[Bug] Cannot use PyIceberg with multiple FS #1041

kevinjqliu · 2024-08-11T17:33:10Z

Apache Iceberg version

main (development)

Please describe the bug 🐞

PyIceberg assumes the same FS implementation is used for reading both metadata and data.
However, I want to use a catalog with local FS as the warehouse while referencing S3 files as data.

See this example Jupyter notebook to reproduce

Problem

The fs implementation is determined by metadata location, which is then passed down to the function which reads the data file.

iceberg-python/pyiceberg/io/pyarrow.py

Lines 1428 to 1430 in d8b5c17

    
           scheme, netloc, _ = PyArrowFileIO.parse_location(table_metadata.location) 
        
           if isinstance(io, PyArrowFileIO): 
        
               fs = io.fs_by_scheme(scheme, netloc)

Possible solution

Determine fs implementation based on the file path of the current file

The text was updated successfully, but these errors were encountered:

Fokko · 2024-08-20T08:14:49Z

This is a good point, I've heard that folks store their metadata on HDFS, and the data itself on S3.

I don't think the example with the add-files is the best, it would be better to support the write.data.path and write.metadata.path configuration

kevinjqliu · 2024-09-01T15:00:14Z

Oh interesting, thanks!

TASKS AND EXERCISES:
(1) Reproduce the stretch of the PyIceberg bug report from "kevinjqliu · 2024-08-11T17:33:10Z" through "metadata and data." word for word.
(2) Summarize the PyIceberg bug report in two sentences.
(3) Write further comments for the PyIceberg bug report thread, picking up after its last reply.
The material after this point is separate from the PyIceberg bug report.

COLLECTED MATERIAL:
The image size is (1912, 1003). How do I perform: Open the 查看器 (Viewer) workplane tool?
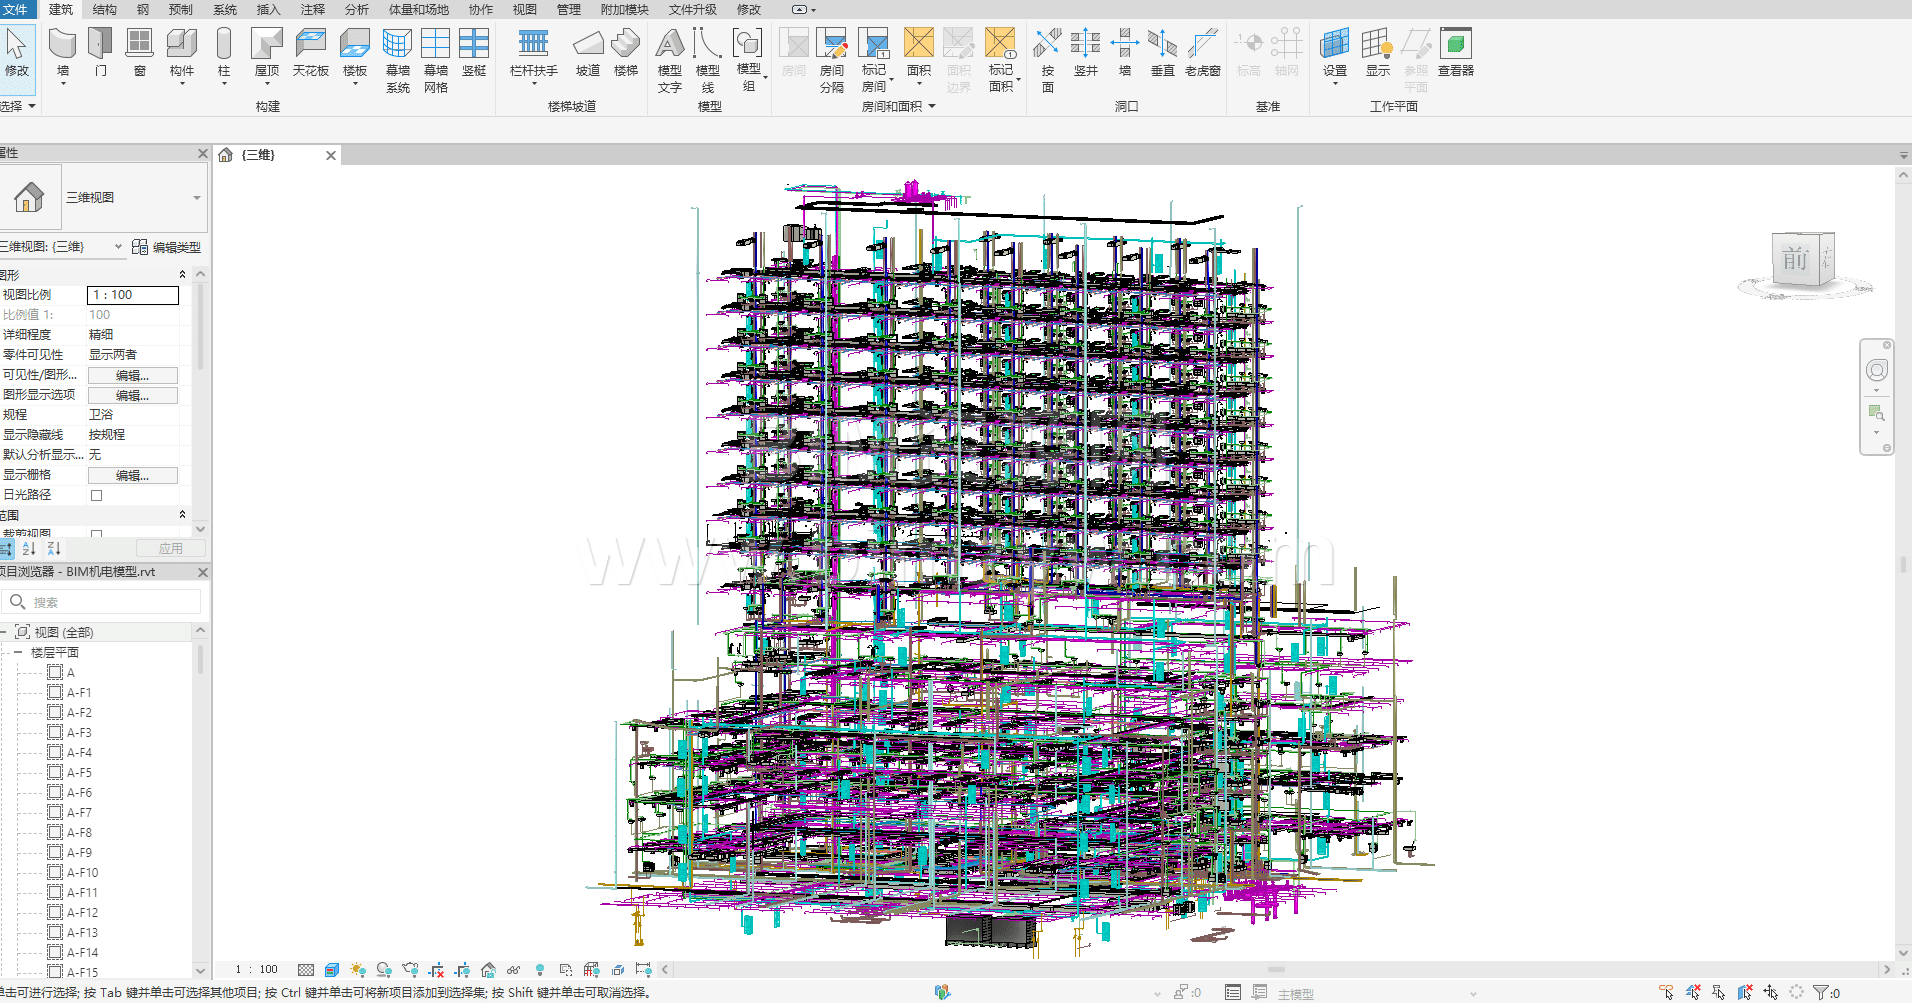(x=1455, y=45)
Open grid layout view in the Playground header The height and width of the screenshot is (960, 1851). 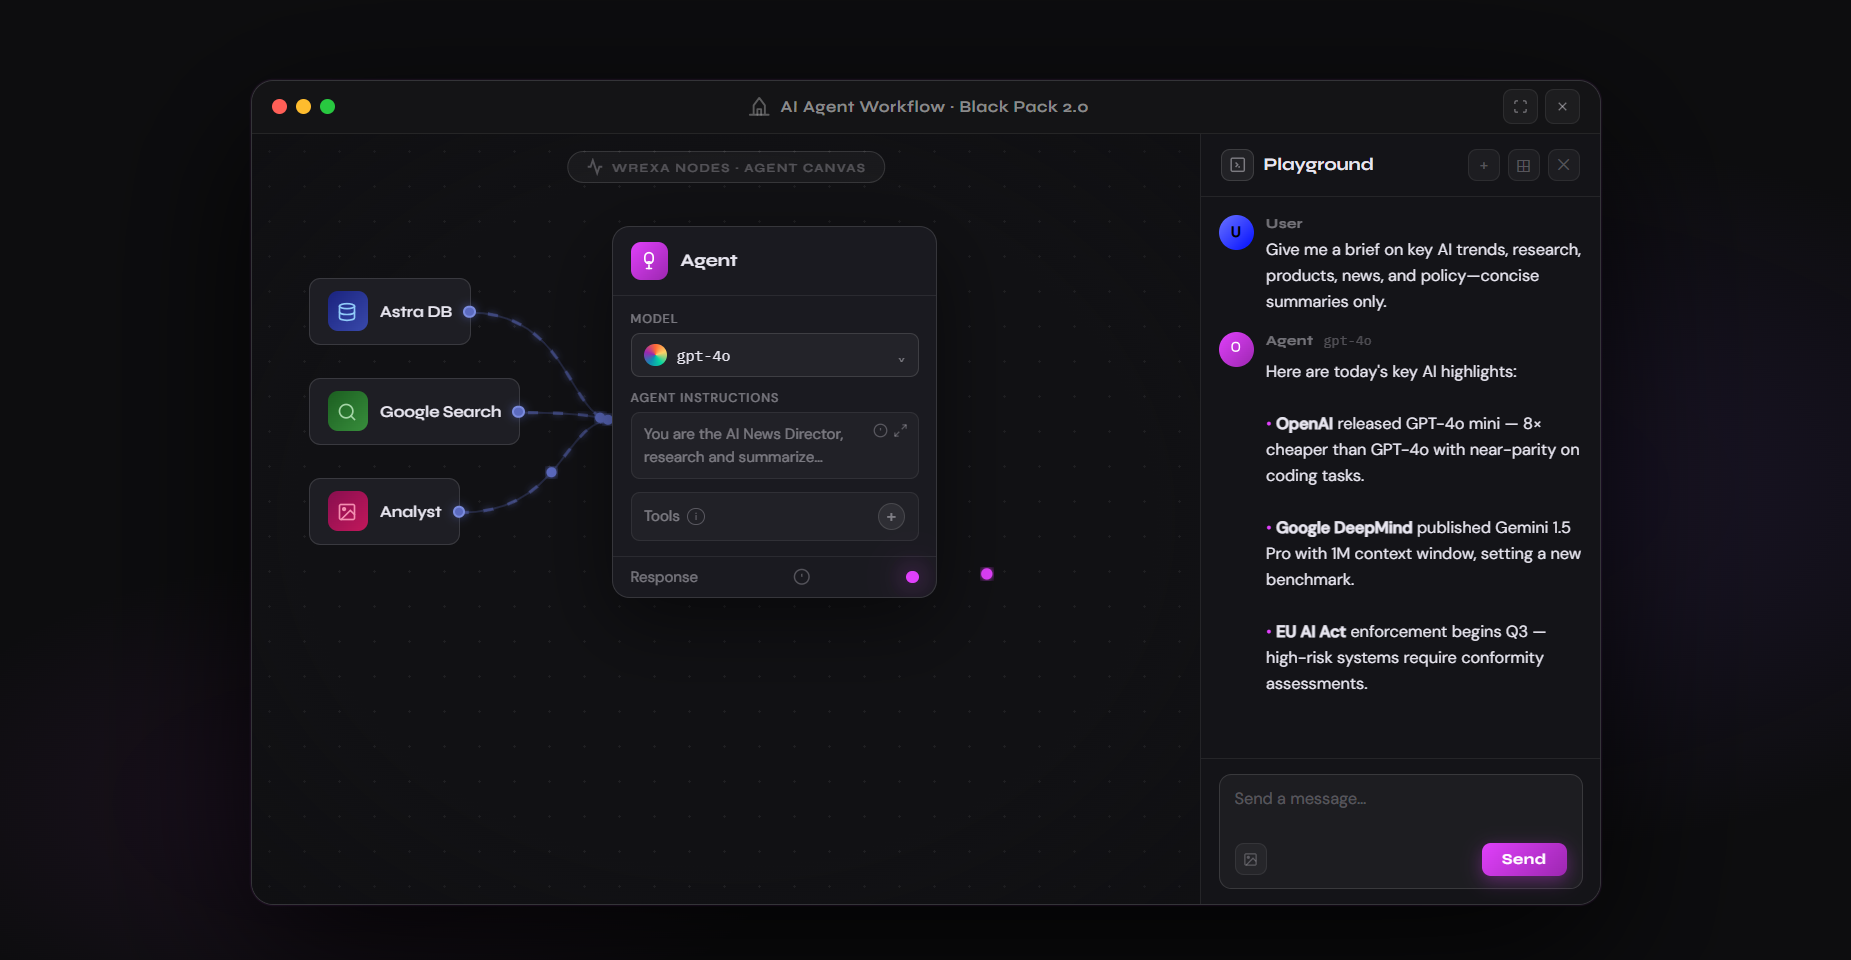tap(1523, 165)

IN RESPONSE:
(1)
kevinjqliu · 2024-08-11T17:33:10Z

Apache Iceberg version

main (development)

Please describe the bug 🐞

PyIceberg assumes the same FS implementation is used for reading both metadata and data.

(2) The report says PyIceberg picks the filesystem implementation from the table metadata location and passes it to the function that reads data files, which prevents using a local-filesystem warehouse with data on S3, and it proposes choosing the filesystem from each file's own path. A reply agrees, noting that some users keep metadata on HDFS and data on S3, and suggests supporting the write.data.path and write.metadata.path configuration rather than the add-files example.

(3)
Here's the config definition for write.data.path and write.metadata.path
https://iceberg.apache.org/docs/latest/configuration/#write-properties

I also found an old issue referencing this #161

Another example usage is to use both local FS and S3(minio), which might be easier to set up and test against

TiansuYu · 2024-09-02T08:51:50Z

I will have a look this issue.

TiansuYu · 2024-09-02T11:30:17Z

A generic question: why we are implementing a custom

iceberg-python/pyiceberg/io/__init__.py

Lines 320 to 329 in dc6d242

    
           def _infer_file_io_from_scheme(path: str, properties: Properties) -> Optional[FileIO]: 
        
               parsed_url = urlparse(path) 
        
               if parsed_url.scheme: 
        
                   if file_ios := SCHEMA_TO_FILE_IO.get(parsed_url.scheme): 
        
                       for file_io_path in file_ios: 
        
                           if file_io := _import_file_io(file_io_path, properties): 
        
                               return file_io 
        
                   else: 
        
                       warnings.warn(f"No preferred file implementation for scheme: {parsed_url.scheme}") 
        
               return None

iceberg-python/pyiceberg/io/__init__.py

Lines 290 to 300 in dc6d242

    
           SCHEMA_TO_FILE_IO: Dict[str, List[str]] = { 
        
               "s3": [ARROW_FILE_IO, FSSPEC_FILE_IO], 
        
               "s3a": [ARROW_FILE_IO, FSSPEC_FILE_IO], 
        
               "s3n": [ARROW_FILE_IO, FSSPEC_FILE_IO], 
        
               "gs": [ARROW_FILE_IO], 
        
               "file": [ARROW_FILE_IO, FSSPEC_FILE_IO], 
        
               "hdfs": [ARROW_FILE_IO], 
        
               "viewfs": [ARROW_FILE_IO], 
        
               "abfs": [FSSPEC_FILE_IO], 
        
               "abfss": [FSSPEC_FILE_IO], 
        
           }

instead of using fsspec.core.url_to_fs(file_path)[0] directly?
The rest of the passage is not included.